Posted September 29, 2018
Telika: Actually not really. I liked her games topics, and some of her opinions, and didn't like others (at all).
But an important part of my little world is how people react to harmless atypical traits. This is something I'm sensitive to, on many matters - racism, homophobia, and the most mundane things. The objects of in-group out-group identities and validations, their mechanisms, at any subcultural levels. In this case I find fascinating how it transcends the traditional identity oppositions (left/right markers) by revolving around a trait that isn't on the predefined list of what progressives and conservatives are already "supposed" to reject or accept. So it illustrates a behaviour common to a certain kind of person throughout all accidental ideological identities.
It's a bit like the taste for physical violence, that is quenched by those who require it whichever their ideology - they always find a rationalisation for self-righteous beatings of vandalism. It's a more profound identity than the conscious ones - the conscious ones are just the wrapping.
You know people from their acts and attitudes outside of their predefined, stereotyped, list of stimuli/responses. Outside of their training. In front of what their peers didn't already label as good and bad. It reveals something below their supeficial discourses and self-perceptions, something about a deep love for uniformity itself. One has learnt that it is bad to exclude a black or an homosexual because it's not a valid reason to. Throw someone with a green antenna or a blinking nose at them, and watch their reflexes. And their rationalizations. "Oh that antenna would have scratched by ceiling anyway probably maybe, ah I cannot concentrate with that blinking nose, go back to where you belong".
Crowds. It's really less about Fairfox than about gogers and their hypocrisies. About humans and their thirst for righteous, rationalized, self-validating, exclusions. "Oh noes her writing was really ruining the forums we were suffering so much it was immoral of her...".
I liked Fairfox's threads about gameplay (and I do enjoy mild, harmless eccentricity in general). But I despise those forumers more than I like her. She's just interestingly revealing of their mentality.
A mentality that she shares when it comes to fat people. Just like some other forumers, previously ostracized for their own harmless quirks, share this mentality when it comes to hers.
Rejecting the abnormal is a human survival trait. What isn't commonplace is generally dangerous. Or so says our lizard brains. And it was true in the past. Don't eat berries that are unfamiliar, or approach animals that are unfamiliar, or go around people who are unfamiliar. Those things were deadly to you and your tribe when people were a bit less civilized overall. It's natural instinct. Not hypocrisy.But an important part of my little world is how people react to harmless atypical traits. This is something I'm sensitive to, on many matters - racism, homophobia, and the most mundane things. The objects of in-group out-group identities and validations, their mechanisms, at any subcultural levels. In this case I find fascinating how it transcends the traditional identity oppositions (left/right markers) by revolving around a trait that isn't on the predefined list of what progressives and conservatives are already "supposed" to reject or accept. So it illustrates a behaviour common to a certain kind of person throughout all accidental ideological identities.

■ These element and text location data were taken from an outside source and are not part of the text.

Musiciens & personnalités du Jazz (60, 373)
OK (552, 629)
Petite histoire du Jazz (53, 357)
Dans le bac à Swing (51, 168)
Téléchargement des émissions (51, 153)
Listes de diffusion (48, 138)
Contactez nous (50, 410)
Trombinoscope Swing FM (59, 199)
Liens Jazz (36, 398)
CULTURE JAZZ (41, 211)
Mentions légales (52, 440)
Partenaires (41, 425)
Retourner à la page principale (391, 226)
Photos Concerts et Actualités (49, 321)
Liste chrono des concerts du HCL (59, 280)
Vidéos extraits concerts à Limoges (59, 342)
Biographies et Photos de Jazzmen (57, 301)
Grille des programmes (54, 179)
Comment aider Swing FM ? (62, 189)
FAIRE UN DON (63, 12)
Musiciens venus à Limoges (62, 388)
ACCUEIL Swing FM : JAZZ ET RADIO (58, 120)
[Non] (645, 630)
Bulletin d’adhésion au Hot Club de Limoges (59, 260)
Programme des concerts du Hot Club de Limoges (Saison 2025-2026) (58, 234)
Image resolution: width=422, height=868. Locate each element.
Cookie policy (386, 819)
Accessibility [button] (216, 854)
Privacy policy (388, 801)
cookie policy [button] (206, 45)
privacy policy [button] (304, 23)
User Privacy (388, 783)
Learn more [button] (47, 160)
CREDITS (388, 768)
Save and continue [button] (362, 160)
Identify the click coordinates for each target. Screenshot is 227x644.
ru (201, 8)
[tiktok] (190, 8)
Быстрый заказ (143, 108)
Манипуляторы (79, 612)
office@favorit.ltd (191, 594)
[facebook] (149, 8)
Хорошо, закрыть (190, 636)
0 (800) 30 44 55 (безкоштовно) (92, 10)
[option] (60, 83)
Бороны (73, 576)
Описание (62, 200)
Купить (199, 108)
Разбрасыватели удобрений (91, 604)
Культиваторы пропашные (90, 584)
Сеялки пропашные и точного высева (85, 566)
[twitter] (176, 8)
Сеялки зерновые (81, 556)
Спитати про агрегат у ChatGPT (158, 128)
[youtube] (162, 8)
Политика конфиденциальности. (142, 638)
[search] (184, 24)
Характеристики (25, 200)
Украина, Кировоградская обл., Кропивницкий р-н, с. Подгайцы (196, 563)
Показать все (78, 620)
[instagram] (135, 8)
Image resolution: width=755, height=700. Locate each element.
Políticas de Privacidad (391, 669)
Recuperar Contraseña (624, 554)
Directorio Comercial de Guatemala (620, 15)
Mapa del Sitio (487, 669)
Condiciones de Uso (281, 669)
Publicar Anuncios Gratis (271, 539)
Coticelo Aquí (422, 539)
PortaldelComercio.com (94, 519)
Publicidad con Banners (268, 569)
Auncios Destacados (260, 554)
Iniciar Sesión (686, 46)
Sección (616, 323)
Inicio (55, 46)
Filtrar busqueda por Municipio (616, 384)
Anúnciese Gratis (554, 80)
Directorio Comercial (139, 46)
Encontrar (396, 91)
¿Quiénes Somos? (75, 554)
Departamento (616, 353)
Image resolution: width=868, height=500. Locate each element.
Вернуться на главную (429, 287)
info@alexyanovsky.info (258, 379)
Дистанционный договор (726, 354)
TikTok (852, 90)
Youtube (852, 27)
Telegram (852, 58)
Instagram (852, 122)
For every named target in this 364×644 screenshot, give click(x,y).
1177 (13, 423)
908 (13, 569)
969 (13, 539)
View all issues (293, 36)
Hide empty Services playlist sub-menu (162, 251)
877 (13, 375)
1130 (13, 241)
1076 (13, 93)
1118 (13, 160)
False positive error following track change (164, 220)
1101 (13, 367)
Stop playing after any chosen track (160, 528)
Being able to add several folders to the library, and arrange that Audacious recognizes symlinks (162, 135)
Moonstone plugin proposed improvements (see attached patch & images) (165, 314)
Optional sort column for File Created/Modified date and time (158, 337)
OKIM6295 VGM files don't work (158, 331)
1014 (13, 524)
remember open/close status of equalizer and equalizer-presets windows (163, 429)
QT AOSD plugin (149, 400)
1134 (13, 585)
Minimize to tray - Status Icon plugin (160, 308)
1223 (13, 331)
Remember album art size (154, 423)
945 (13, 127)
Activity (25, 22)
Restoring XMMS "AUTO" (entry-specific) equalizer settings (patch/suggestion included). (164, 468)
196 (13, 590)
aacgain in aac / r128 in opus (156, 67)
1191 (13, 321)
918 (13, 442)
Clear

It's a bit like the taste for physical violence, that is quenched by those who require it whichever their ideology - they always find a rationalisation for self-righteous beatings of vandalism. It's a more profound identity than the conscious ones - the conscious ones are just the wrapping.
You know people from their acts and attitudes outside of their predefined, stereotyped, list of stimuli/responses. Outside of their training. In front of what their peers didn't already label as good and bad. It reveals something below their supeficial discourses and self-perceptions, something about a deep love for uniformity itself. One has learnt that it is bad to exclude a black or an homosexual because it's not a valid reason to. Throw someone with a green antenna or a blinking nose at them, and watch their reflexes. And their rationalizations. "Oh that antenna would have scratched by ceiling anyway probably maybe, ah I cannot concentrate with that blinking nose, go back to where you belong".
Crowds. It's really less about Fairfox than about gogers and their hypocrisies. About humans and their thirst for righteous, rationalized, self-validating, exclusions. "Oh noes her writing was really ruining the forums we were suffering so much it was immoral of her...".
I liked Fairfox's threads about gameplay (and I do enjoy mild, harmless eccentricity in general). But I despise those forumers more than I like her. She's just interestingly revealing of their mentality.